Autistic Anxiety and CBT

I'm 6 sessions into my anxiety CBT and I feel like I've made no progress. My therapist said she doesn't know anything about autism and she's not here for that. She also dismissed my social difficulties as "overthinking". Unlike my phobia CBT, where I was making visible progress each session, I feel like I've made none with this therapist. I'm starting to realise that CBT is maybe not the right approach for what I used to describe as anxiety, but might be better described as "overwhelm".

In search an article explaining autistic anxiety, I found this brill article by Dr Megan Neff. Autistic Anxiety and Anxiety: What's The Difference? It describes what is often called anxiety is actually a form of overwhelm. I love this article, because it describes how it is for me. I avoid new places and feel uneasy around strangers, because of the amoust of processing my brain has to do to navigate it, and in the case of people, not to appear like too much of a socially inept freak. I have to figure out what kind of person they are, and then which set of scripts is appropriate for the situation, and having to do that on the fly is exhausting. I have difficulty processing things in real time. My emotions especially. I need to be away from the situation, in a place where I don't have any external stimuli to deal with, and then I can work through it and experience the feeling. If I'm lucky, I might even be able to put a name to it.

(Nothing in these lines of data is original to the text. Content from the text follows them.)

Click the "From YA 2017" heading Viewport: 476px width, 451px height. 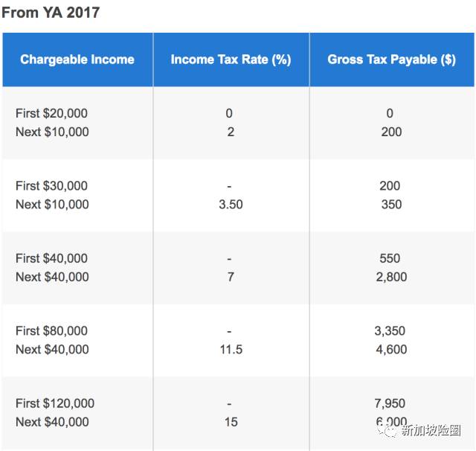tap(51, 13)
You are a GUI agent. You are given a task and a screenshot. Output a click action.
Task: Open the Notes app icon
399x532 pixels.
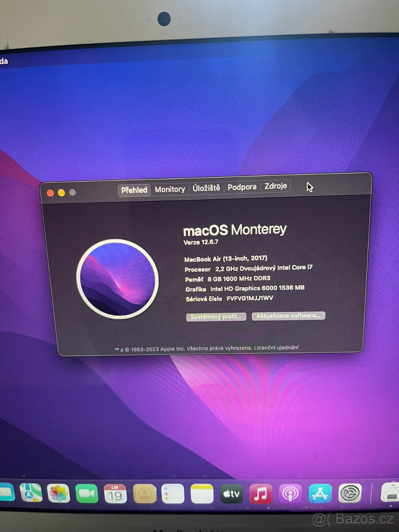click(x=202, y=493)
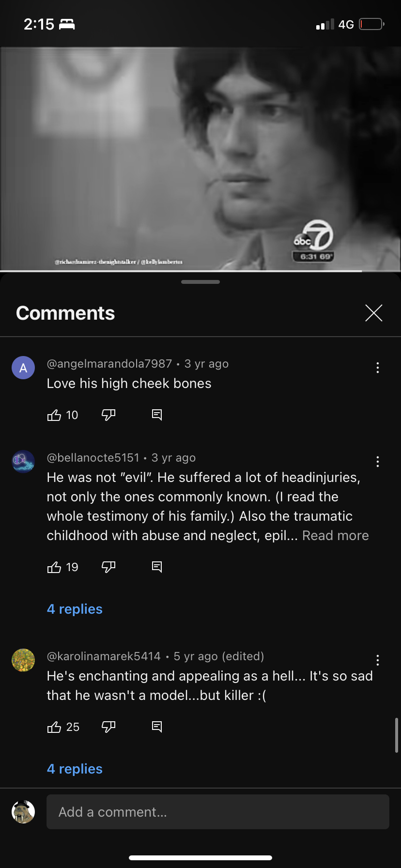
Task: Open three-dot menu for @bellanocte5151 comment
Action: click(x=378, y=462)
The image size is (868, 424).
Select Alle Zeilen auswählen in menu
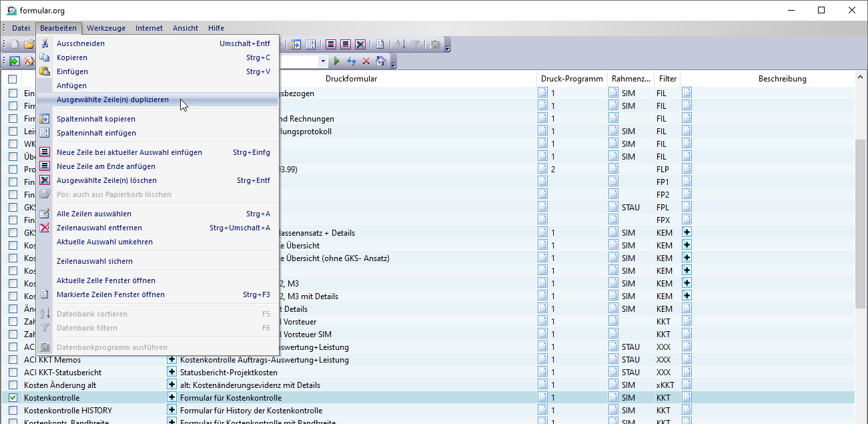coord(93,214)
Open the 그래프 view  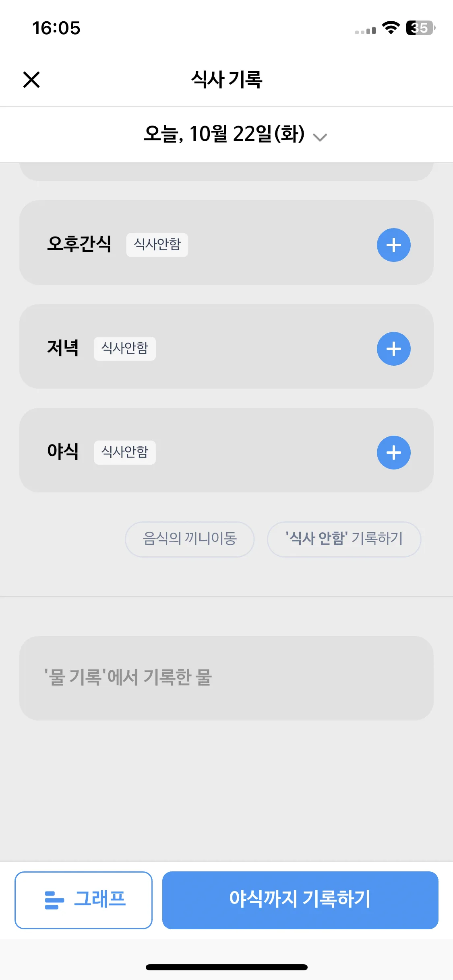pyautogui.click(x=83, y=900)
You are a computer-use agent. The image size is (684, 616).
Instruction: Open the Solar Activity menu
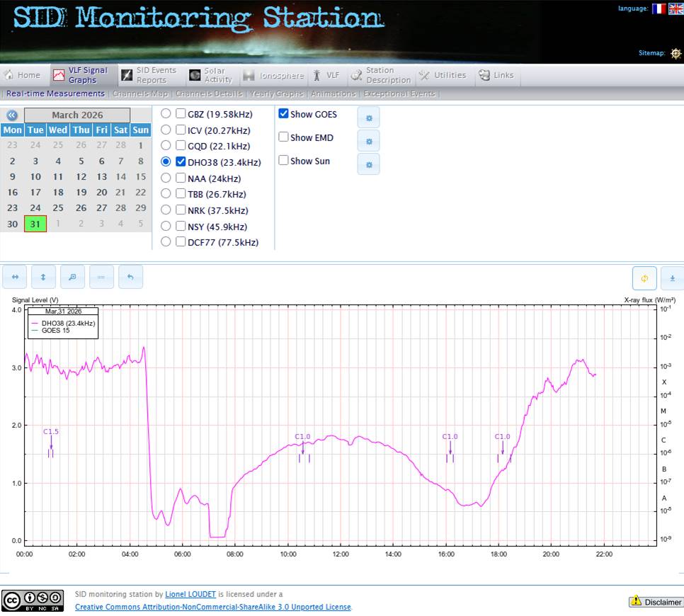point(211,75)
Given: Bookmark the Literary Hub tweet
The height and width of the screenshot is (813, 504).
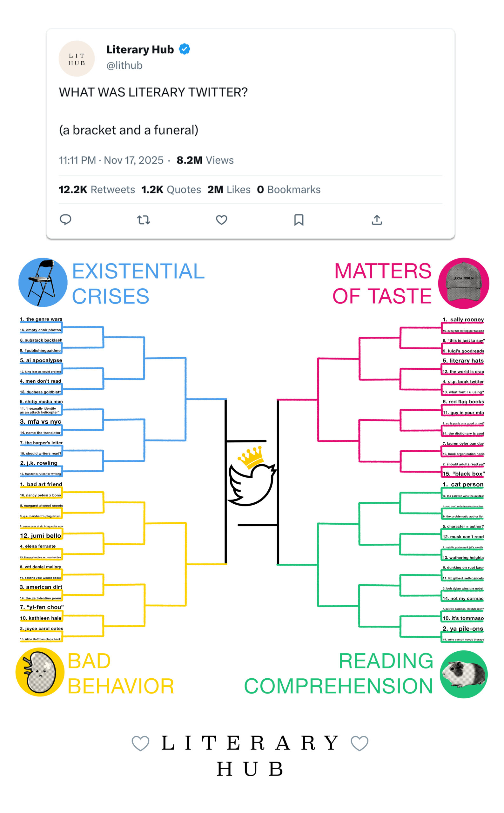Looking at the screenshot, I should pyautogui.click(x=299, y=220).
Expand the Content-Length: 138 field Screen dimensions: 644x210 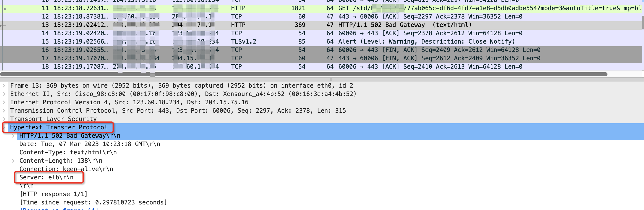tap(13, 161)
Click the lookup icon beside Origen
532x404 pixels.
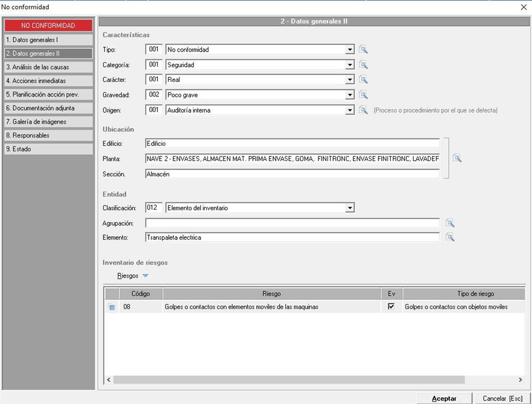(363, 110)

It also means that if someone has upset me, while I might feel a twinge of "this is bad", it's not till I'm alone that I'll actually really feel upset about it. But then I feel like it's too late, because the other person will say something like, Well why didn't you say so at the time?

Going to a new place alone has the same effect. There's a big void, and that's scary. But if I go over the route on a journey planner, if I can use Street View to walk the journey over and over again, take screenshots of landmarks, be sure of the route, then that void gets filled in, and it's not so scary. I was able to travel to a hospital in a part of central I'd never been before by doing this, and because I'd done all this planning, because I had the visuals, when the time came, a lot of that void had been filled in, and my anxiety was under control.

I don't see how CBT can help with this? I think maybe the exposure therapy part of it might be useful. If I just take longer and longer journeys until I eventually stay somewhere alone overnight.

What I do know is that I need to conquer this overwhelm sooner rather than later. I need to move out this house, but the whole process is so overwhelming.

What I really need is a video guide, an Autistic's Manual on Independent Living, that goes over everything someone without support needs to know to get through life.